> **DATASET RECORDS**
——

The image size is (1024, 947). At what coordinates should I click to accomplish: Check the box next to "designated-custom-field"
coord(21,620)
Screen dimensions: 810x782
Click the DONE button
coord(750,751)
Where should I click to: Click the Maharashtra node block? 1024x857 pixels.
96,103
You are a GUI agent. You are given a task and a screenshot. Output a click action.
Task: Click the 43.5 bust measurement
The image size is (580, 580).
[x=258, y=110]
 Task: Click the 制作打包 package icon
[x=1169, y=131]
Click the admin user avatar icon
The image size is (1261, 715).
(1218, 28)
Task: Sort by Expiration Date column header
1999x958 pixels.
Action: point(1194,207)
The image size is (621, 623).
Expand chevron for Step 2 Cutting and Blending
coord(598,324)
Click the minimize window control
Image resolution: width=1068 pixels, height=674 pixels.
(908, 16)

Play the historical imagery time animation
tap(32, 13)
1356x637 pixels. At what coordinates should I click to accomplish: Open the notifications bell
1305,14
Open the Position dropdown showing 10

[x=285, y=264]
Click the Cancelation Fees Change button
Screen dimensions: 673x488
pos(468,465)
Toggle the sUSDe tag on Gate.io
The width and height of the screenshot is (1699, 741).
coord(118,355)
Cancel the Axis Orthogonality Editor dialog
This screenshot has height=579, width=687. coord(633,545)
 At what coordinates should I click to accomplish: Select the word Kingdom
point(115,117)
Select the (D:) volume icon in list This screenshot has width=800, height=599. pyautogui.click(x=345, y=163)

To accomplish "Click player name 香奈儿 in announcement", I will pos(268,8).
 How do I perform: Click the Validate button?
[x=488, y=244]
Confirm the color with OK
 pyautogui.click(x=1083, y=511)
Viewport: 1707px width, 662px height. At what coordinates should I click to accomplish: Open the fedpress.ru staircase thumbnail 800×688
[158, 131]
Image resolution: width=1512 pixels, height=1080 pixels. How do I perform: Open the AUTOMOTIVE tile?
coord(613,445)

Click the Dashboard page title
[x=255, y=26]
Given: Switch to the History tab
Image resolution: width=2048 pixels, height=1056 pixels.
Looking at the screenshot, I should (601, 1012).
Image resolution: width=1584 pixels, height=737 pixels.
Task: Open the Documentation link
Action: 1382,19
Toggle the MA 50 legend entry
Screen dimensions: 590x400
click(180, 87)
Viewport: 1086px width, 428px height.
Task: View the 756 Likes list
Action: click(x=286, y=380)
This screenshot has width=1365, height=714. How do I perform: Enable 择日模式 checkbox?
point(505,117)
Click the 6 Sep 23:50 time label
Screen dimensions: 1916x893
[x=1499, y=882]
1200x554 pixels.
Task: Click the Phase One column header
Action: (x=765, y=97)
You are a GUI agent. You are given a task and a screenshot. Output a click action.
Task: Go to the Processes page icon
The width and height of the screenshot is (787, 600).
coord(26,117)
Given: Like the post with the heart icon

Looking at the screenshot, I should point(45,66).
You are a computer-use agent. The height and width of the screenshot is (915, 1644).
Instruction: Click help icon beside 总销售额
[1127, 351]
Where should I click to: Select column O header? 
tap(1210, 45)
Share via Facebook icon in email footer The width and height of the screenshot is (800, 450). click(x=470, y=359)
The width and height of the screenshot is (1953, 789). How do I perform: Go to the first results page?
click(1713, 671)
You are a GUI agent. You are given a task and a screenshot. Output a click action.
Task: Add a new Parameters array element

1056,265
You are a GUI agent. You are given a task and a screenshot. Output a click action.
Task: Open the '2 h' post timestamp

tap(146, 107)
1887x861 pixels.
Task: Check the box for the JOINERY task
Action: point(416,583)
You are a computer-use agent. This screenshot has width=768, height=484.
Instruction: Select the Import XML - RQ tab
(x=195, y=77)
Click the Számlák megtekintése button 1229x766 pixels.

——

> **TASK DIRECTIONS**
Nothing in the listing may be changed; retype it all exactly.

> **EXERCISE ANSWER**
The image size is (1024, 947). At what coordinates should I click to accomplish: Check the box next to "designated-custom-field"
coord(21,620)
Screen dimensions: 810x782
Click the DONE button
coord(750,751)
Where should I click to: Click the Maharashtra node block? 1024x857 pixels.
96,103
You are a GUI agent. You are given a task and a screenshot. Output a click action.
Task: Click the 43.5 bust measurement
The image size is (580, 580).
[x=258, y=110]
 Task: Click the 制作打包 package icon
[x=1169, y=131]
Click the admin user avatar icon
The image size is (1261, 715).
(1218, 28)
Task: Sort by Expiration Date column header
1999x958 pixels.
Action: point(1194,207)
The image size is (621, 623).
Expand chevron for Step 2 Cutting and Blending
coord(598,324)
Click the minimize window control
Image resolution: width=1068 pixels, height=674 pixels.
(908, 16)

Play the historical imagery time animation
tap(32, 13)
1356x637 pixels. At what coordinates should I click to accomplish: Open the notifications bell
1305,14
Open the Position dropdown showing 10

[x=285, y=264]
Click the Cancelation Fees Change button
Screen dimensions: 673x488
pos(468,465)
Toggle the sUSDe tag on Gate.io
The width and height of the screenshot is (1699, 741).
coord(118,355)
Cancel the Axis Orthogonality Editor dialog
This screenshot has height=579, width=687. coord(633,545)
 At what coordinates should I click to accomplish: Select the word Kingdom
point(115,117)
Select the (D:) volume icon in list This screenshot has width=800, height=599. pyautogui.click(x=345, y=163)

To accomplish "Click player name 香奈儿 in announcement", I will pos(268,8).
 How do I perform: Click the Validate button?
[x=488, y=244]
Confirm the color with OK
 pyautogui.click(x=1083, y=511)
Viewport: 1707px width, 662px height. At what coordinates should I click to accomplish: Open the fedpress.ru staircase thumbnail 800×688
[158, 131]
Image resolution: width=1512 pixels, height=1080 pixels. How do I perform: Open the AUTOMOTIVE tile?
coord(613,445)

Click the Dashboard page title
[x=255, y=26]
Given: Switch to the History tab
Image resolution: width=2048 pixels, height=1056 pixels.
Looking at the screenshot, I should (601, 1012).
Image resolution: width=1584 pixels, height=737 pixels.
Task: Open the Documentation link
Action: 1382,19
Toggle the MA 50 legend entry
Screen dimensions: 590x400
click(180, 87)
Viewport: 1086px width, 428px height.
Task: View the 756 Likes list
Action: click(x=286, y=380)
This screenshot has width=1365, height=714. How do I perform: Enable 择日模式 checkbox?
point(505,117)
Click the 6 Sep 23:50 time label
Screen dimensions: 1916x893
[x=1499, y=882]
1200x554 pixels.
Task: Click the Phase One column header
Action: (x=765, y=97)
You are a GUI agent. You are given a task and a screenshot. Output a click action.
Task: Go to the Processes page icon
The width and height of the screenshot is (787, 600).
coord(26,117)
Given: Like the post with the heart icon

Looking at the screenshot, I should point(45,66).
You are a computer-use agent. The height and width of the screenshot is (915, 1644).
Instruction: Click help icon beside 总销售额
[1127, 351]
Where should I click to: Select column O header? 
tap(1210, 45)
Share via Facebook icon in email footer The width and height of the screenshot is (800, 450). click(x=470, y=359)
The width and height of the screenshot is (1953, 789). How do I perform: Go to the first results page?
click(1713, 671)
You are a GUI agent. You are given a task and a screenshot. Output a click action.
Task: Add a new Parameters array element

1056,265
You are a GUI agent. You are given a task and a screenshot. Output a click action.
Task: Open the '2 h' post timestamp

tap(146, 107)
1887x861 pixels.
Task: Check the box for the JOINERY task
Action: point(416,583)
You are a computer-use agent. This screenshot has width=768, height=484.
Instruction: Select the Import XML - RQ tab
(x=195, y=77)
Click the Számlák megtekintése button 1229x766 pixels.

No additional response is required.